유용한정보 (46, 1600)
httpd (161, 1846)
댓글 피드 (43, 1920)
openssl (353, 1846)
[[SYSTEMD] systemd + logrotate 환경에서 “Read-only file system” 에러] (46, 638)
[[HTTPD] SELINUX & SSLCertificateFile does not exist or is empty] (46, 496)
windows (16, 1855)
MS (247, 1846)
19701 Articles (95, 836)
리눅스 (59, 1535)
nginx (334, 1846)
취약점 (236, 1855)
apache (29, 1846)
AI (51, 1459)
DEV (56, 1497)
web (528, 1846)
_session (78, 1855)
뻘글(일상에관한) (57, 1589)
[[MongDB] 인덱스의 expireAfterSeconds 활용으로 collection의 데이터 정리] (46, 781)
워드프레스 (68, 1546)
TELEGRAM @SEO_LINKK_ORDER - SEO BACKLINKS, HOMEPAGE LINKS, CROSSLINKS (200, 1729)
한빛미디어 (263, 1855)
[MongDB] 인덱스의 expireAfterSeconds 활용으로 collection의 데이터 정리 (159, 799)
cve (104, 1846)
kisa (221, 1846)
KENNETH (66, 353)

● Problem statement:
Lines from the one holding "apache (29, 1846)" to the last line of the records: return these exactly, and only these.

● Answer section:
apache (29, 1846)
AI (51, 1459)
DEV (56, 1497)
web (528, 1846)
_session (78, 1855)
뻘글(일상에관한) (57, 1589)
[[MongDB] 인덱스의 expireAfterSeconds 활용으로 collection의 데이터 정리] (46, 781)
워드프레스 (68, 1546)
TELEGRAM @SEO_LINKK_ORDER - SEO BACKLINKS, HOMEPAGE LINKS, CROSSLINKS (200, 1729)
한빛미디어 (263, 1855)
[MongDB] 인덱스의 expireAfterSeconds 활용으로 collection의 데이터 정리 (159, 799)
cve (104, 1846)
kisa (221, 1846)
KENNETH (66, 353)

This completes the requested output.